İnternet, kodlama, şans ve piksellerle resmedilmiş dijital kanvaslar… HTML ve JavaScript fırça ve boya olarak işe yarar mıydı dersiniz? John Provencher, erken internet kültürüne, binary hatıralara ve görselliğin matematiğine dair anlatılar oluşturuyor.
Provencher’ın çalışmaları görsel bir rollercoaster: öngörülemez, zengin dokulara sahip ve karşı konulamaz derecede çekici. Kaos ve kontrolün uyumlu bir birlikteliği, kod ve vizyonun girift bir dansı. Bu özgün tasarım estetiği, internet ve bilgisayar oyunlarının erken dönemlerinden izler taşıyor. Eserleri, karışık medyanın sınırsız ama titizlikle düzenlenmiş estetiğini yansıtıyor. Dijitalleştirilmiş merakını sergilemek için bir mecra.
Provencher’ın pikseller dünyasındaki yolculuğu, dijital çağın ilk yıllarında başladı. İlk bilgisayar grafiklerindeki glitchler ve kusurlardan etkilenen Provencher, başkalarının eksik gördüğü yerlerde potansiyel gördü. Bu hayranlık onu dijital kusurları yüksek sanata dönüştürmeye, güzellik ve düzen algılarını yeniden tanımlamaya yöneltti. Merakını ateşleyen ana kanal, doğum gününde kendisine hediye edilen bir Mac G3 oldu. Eski dosyaları ve yazılım kalıntılarını karıştırdı, monitörün görüntüleri nasıl oluşturduğuna hayran kaldı ve orada dithering’i keşfetti. Orada, Mac’in sağladığı 256 renkten fazlası yoktu.
Eserleri algıyı keşfediyor ve izleyicileri gördüklerini yeniden değerlendirmeleri için sürekli zorluyor. Başlangıçta kaotik renk karışımları olarak görünen eserleri, yakından incelendiğinde tutarlı, çağrışım yapan imgeler halinde kristalleşiyor. Kaos ve netlik arasındaki bu etkileşim, sanatıyla daha derin ve daha düşünceli bir etkileşimi zorlayan estetiğinin ayırt edici özelliğidir. Üretken ağlar aracılığıyla şans faktörünü de işin içine katıyor ve sanatın düzensiz bileşenlerini veri imgeleriyle düzenliyor.
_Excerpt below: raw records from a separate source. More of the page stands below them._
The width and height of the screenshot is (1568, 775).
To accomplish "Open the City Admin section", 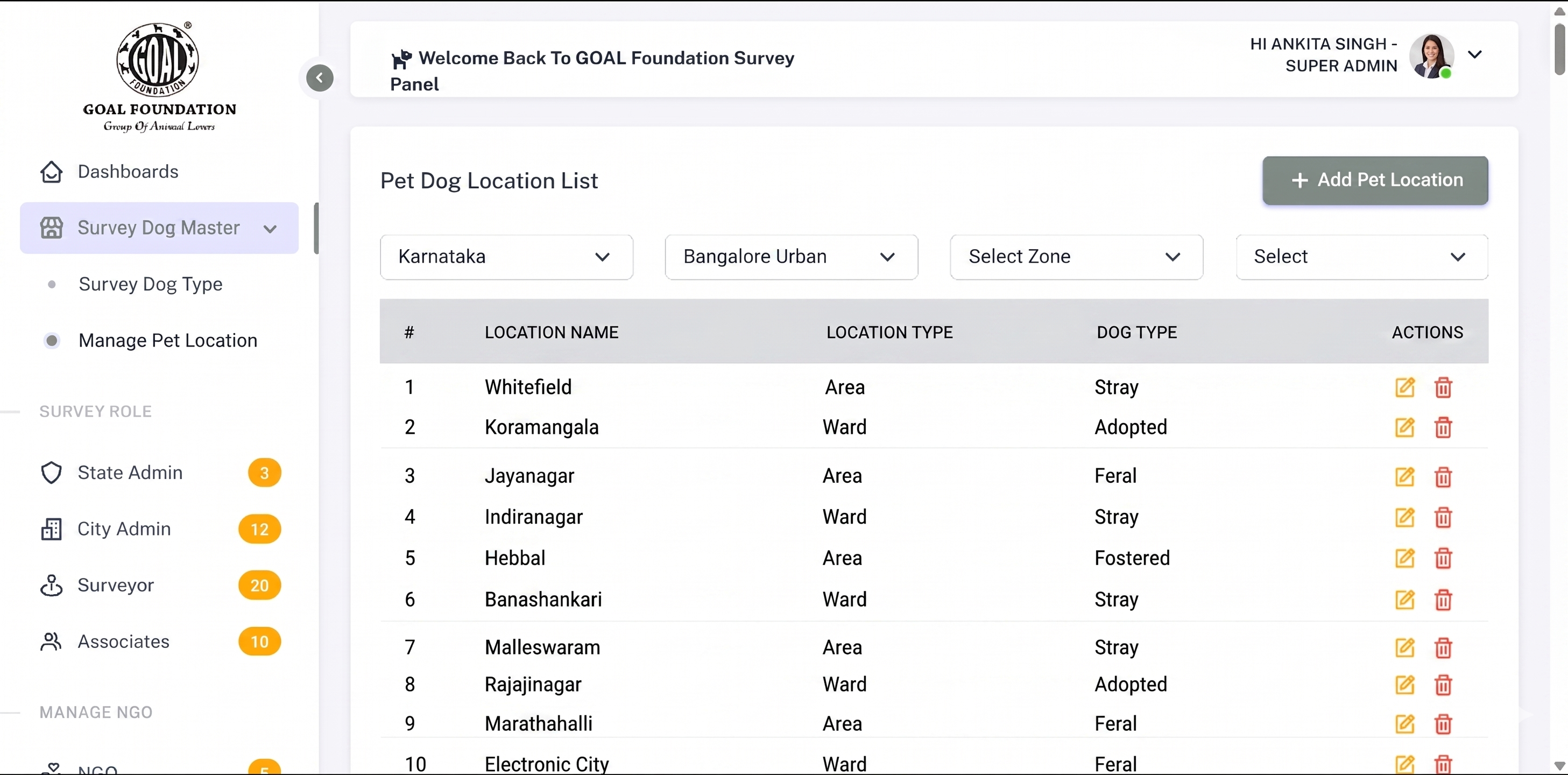I will [159, 529].
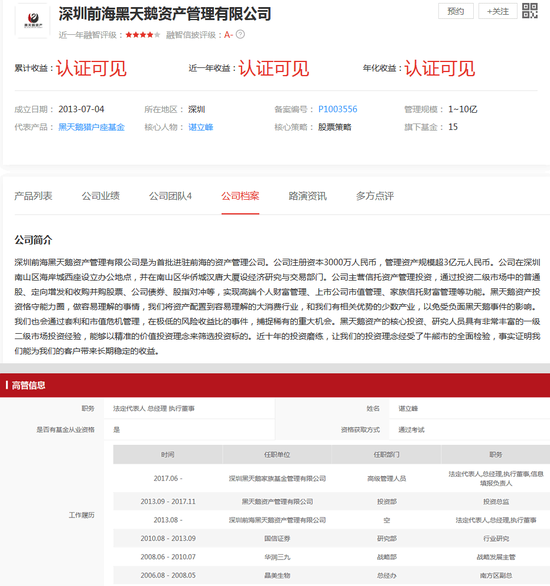This screenshot has height=586, width=550.
Task: Select the 公司档案 tab
Action: coord(240,196)
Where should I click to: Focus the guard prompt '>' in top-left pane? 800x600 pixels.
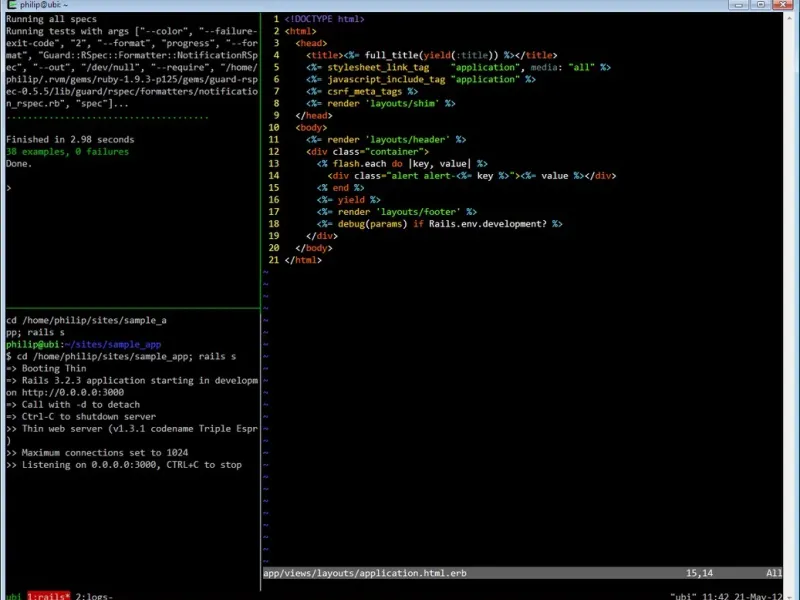pos(9,188)
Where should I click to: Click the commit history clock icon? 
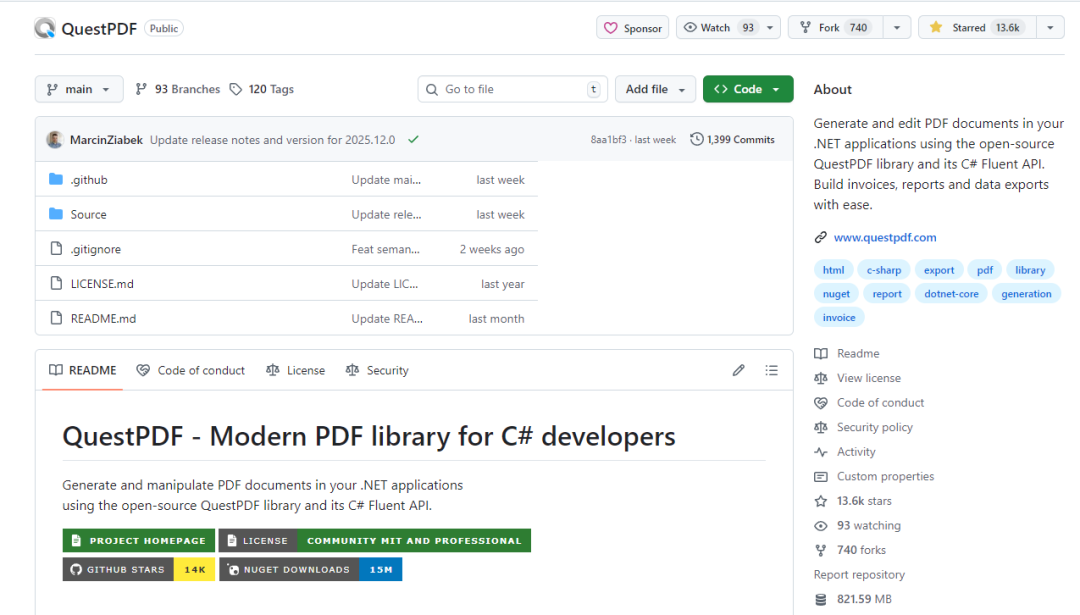pyautogui.click(x=697, y=140)
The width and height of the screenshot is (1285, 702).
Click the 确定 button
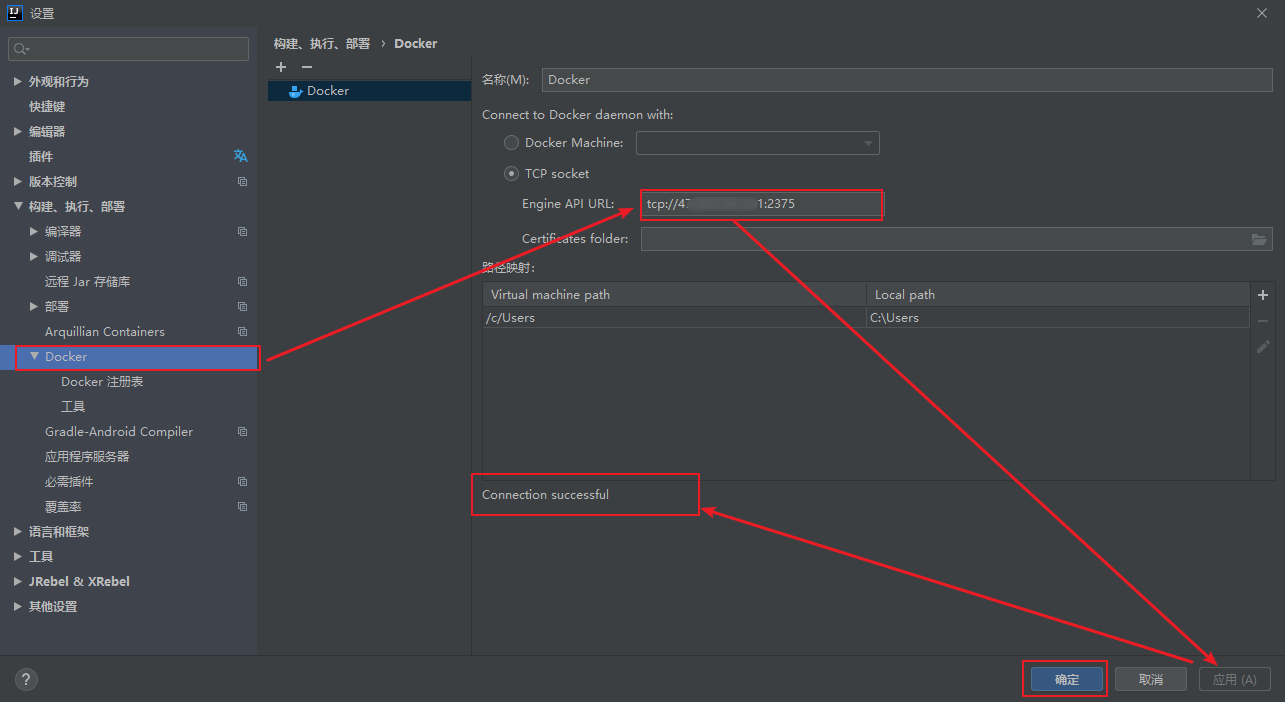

Provencher’ın eserleri, görsel cazibelerinin ötesinde, dijital çağa dair derin yorumlar da sunuyor. Bilgi bombardımanının hiç durmadığı bir dönemde, sanatı durup gerçekten gözlemlemek için çarpıcı bir hatırlatma işlevi görüyor. Pikselli kompozisyonları dijital bir detoks görevi görerek izleyicileri hem dikkat hem de iç gözlem gerektiren bir renk ve biçim cümbüşüyle sarıyor. Tekdüzeliğe doymuş bir dünyaya isyan eden sanatçı, beklenmedik olanda güzelliği keşfetmenin ve kargaşada uyumu bulmak adına motiflerini oluşturuyor.